INPUT FOR THIS TASK
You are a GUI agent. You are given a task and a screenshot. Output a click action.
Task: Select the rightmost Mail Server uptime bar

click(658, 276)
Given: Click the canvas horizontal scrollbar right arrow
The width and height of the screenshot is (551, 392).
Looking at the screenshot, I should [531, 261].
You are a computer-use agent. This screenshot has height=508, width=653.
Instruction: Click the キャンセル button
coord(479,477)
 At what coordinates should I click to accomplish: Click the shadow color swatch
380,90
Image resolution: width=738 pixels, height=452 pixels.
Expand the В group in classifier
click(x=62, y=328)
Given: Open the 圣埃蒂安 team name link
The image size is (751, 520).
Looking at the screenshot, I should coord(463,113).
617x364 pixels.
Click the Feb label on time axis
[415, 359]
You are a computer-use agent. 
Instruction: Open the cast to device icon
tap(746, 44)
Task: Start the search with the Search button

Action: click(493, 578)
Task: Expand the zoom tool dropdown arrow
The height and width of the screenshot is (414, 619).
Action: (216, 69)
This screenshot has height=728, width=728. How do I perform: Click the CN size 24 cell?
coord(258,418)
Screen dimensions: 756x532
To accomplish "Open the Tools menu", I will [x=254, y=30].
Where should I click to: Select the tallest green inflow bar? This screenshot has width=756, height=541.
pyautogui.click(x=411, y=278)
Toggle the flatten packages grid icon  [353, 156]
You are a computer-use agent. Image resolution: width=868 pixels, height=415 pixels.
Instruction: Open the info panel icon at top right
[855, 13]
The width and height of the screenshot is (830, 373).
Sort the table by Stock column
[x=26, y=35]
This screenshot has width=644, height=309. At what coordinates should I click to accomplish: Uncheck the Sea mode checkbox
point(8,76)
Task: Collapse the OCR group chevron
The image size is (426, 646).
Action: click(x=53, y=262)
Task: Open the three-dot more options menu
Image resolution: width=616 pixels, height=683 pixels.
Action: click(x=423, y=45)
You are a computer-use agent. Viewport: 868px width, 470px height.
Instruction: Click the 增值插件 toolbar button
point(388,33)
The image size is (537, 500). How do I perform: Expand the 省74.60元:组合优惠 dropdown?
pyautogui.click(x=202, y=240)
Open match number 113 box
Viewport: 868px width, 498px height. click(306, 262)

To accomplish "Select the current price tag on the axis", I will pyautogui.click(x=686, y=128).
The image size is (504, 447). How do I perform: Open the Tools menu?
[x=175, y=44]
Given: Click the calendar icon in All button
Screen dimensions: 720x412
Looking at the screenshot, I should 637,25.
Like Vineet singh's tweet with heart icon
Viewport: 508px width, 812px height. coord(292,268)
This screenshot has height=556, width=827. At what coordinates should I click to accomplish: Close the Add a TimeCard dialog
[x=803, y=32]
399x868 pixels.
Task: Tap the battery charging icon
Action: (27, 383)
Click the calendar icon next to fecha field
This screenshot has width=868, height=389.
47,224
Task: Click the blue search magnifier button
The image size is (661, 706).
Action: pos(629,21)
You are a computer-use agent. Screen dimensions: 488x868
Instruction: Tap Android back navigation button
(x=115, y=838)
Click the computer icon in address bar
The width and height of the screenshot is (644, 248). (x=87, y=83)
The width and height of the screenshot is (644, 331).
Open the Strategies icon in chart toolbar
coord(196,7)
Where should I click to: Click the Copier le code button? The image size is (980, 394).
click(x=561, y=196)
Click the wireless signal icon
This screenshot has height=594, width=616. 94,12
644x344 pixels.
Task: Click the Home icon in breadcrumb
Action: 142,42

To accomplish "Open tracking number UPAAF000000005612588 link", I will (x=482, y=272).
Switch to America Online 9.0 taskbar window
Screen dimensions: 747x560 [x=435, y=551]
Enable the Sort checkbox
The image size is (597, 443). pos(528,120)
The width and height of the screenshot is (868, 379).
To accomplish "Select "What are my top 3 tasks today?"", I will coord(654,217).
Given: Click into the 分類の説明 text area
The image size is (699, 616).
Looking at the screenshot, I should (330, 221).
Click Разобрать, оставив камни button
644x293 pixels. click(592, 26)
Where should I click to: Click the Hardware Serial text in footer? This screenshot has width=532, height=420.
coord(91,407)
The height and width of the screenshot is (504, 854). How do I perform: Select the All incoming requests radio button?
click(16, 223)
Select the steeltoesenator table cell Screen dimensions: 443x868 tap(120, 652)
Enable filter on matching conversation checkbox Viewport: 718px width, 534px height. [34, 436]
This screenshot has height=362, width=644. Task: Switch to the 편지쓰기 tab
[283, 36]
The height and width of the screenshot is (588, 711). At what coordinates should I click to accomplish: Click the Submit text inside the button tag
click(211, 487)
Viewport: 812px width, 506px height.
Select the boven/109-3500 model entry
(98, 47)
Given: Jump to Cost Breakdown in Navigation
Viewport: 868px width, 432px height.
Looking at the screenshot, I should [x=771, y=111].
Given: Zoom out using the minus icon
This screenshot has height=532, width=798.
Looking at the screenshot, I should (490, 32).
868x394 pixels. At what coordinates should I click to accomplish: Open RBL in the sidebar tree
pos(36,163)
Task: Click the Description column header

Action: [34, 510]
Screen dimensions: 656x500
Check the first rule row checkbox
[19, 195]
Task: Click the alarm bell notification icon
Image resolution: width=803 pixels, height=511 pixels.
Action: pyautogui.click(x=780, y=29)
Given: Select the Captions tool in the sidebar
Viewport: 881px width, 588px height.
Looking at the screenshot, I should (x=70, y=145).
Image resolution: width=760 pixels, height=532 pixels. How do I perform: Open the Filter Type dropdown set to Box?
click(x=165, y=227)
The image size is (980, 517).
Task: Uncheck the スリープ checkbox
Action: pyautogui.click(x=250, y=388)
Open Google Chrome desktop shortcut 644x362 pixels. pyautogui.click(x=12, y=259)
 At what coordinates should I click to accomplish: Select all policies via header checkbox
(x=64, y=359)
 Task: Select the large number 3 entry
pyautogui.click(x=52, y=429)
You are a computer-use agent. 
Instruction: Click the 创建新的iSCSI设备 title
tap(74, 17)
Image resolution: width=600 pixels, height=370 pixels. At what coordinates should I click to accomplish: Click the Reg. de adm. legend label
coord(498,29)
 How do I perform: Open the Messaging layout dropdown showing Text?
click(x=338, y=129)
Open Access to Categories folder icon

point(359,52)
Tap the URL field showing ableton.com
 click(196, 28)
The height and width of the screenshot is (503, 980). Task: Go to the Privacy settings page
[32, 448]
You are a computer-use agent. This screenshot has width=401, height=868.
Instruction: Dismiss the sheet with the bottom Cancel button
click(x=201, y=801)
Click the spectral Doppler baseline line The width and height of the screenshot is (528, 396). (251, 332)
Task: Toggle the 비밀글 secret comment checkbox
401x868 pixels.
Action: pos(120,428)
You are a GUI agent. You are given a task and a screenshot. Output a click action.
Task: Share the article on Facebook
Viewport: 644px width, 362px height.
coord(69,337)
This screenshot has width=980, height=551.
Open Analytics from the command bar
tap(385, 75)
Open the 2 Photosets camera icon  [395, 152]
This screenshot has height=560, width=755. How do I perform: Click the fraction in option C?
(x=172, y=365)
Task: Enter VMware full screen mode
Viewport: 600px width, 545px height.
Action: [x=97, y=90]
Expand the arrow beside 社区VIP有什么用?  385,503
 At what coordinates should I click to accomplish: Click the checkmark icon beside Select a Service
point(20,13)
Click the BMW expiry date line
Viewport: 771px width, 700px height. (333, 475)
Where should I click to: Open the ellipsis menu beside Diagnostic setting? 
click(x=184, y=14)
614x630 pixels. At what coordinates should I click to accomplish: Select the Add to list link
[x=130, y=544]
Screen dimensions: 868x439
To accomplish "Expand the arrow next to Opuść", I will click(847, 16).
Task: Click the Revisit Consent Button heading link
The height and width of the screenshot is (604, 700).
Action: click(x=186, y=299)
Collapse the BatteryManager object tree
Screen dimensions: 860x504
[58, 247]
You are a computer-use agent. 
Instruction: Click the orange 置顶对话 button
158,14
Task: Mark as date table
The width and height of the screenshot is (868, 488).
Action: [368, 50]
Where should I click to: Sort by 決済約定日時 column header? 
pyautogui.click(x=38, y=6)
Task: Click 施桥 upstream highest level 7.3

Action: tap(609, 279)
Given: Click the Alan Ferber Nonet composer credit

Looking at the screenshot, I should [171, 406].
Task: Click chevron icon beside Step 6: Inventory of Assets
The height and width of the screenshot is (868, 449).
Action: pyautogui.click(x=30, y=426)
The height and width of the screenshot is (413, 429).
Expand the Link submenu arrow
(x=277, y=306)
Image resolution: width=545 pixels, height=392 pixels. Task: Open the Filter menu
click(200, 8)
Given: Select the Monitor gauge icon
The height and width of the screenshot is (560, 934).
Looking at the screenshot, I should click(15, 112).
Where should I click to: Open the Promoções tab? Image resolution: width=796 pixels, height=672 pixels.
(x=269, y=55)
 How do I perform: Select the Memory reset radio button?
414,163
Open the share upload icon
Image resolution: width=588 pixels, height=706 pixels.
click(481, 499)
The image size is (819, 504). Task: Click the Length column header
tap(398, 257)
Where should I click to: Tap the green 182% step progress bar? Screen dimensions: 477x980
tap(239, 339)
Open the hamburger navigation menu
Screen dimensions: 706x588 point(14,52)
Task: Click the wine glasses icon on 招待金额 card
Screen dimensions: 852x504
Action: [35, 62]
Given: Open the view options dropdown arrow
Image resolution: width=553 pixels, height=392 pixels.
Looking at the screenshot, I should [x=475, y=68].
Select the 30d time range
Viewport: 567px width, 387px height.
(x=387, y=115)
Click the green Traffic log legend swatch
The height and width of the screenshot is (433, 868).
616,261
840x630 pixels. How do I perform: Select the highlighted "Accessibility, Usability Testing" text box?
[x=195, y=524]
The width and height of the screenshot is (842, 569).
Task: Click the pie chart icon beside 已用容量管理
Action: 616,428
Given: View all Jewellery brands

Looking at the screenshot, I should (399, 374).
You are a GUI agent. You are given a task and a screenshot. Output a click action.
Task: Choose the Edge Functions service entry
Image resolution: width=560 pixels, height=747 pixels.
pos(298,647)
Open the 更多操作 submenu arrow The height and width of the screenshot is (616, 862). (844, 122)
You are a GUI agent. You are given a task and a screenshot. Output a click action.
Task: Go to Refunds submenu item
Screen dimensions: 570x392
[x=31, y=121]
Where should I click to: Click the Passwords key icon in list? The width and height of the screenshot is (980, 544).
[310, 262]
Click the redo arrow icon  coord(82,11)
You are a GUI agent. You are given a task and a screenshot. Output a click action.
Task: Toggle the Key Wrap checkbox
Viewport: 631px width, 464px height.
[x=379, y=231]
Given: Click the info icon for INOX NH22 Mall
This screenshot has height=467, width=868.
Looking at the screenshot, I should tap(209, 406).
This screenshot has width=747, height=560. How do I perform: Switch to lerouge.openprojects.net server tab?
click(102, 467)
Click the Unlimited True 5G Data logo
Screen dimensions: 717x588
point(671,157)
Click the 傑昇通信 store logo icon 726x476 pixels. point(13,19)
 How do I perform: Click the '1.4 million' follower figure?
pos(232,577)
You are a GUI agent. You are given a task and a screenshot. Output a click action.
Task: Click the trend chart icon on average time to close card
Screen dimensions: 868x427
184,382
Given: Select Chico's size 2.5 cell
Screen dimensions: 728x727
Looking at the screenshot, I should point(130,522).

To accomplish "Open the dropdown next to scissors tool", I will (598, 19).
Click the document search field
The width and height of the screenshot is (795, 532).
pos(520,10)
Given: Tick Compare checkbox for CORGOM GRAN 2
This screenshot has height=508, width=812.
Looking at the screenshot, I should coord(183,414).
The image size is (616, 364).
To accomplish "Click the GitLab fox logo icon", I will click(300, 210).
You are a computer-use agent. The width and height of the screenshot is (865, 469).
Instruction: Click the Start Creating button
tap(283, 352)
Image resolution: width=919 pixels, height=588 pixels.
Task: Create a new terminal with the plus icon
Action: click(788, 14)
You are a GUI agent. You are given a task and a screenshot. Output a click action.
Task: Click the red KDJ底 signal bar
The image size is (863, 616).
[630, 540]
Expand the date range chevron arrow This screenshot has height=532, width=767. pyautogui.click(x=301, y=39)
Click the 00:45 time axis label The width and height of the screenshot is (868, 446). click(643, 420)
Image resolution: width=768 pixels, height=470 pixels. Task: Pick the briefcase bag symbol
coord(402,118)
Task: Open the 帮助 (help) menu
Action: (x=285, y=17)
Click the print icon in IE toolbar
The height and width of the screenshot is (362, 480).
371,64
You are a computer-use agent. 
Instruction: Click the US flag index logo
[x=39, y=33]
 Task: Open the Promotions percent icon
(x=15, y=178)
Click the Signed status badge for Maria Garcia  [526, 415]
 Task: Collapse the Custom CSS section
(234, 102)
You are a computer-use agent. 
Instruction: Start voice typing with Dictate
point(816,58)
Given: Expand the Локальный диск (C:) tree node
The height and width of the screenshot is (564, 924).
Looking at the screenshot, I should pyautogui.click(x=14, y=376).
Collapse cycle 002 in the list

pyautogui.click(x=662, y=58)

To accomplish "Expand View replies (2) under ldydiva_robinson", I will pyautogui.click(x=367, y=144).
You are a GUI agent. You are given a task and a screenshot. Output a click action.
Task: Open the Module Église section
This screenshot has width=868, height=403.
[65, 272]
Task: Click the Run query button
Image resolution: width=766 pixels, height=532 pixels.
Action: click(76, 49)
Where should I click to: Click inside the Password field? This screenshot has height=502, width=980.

WHAT TO DO
Collect every line with the string "chevron" from the records, and copy each.

RESULT FOR THIS EXERCISE
Task: Collapse the OCR group chevron
Task: Click chevron icon beside Step 6: Inventory of Assets
Expand the date range chevron arrow This screenshot has height=532, width=767. pyautogui.click(x=301, y=39)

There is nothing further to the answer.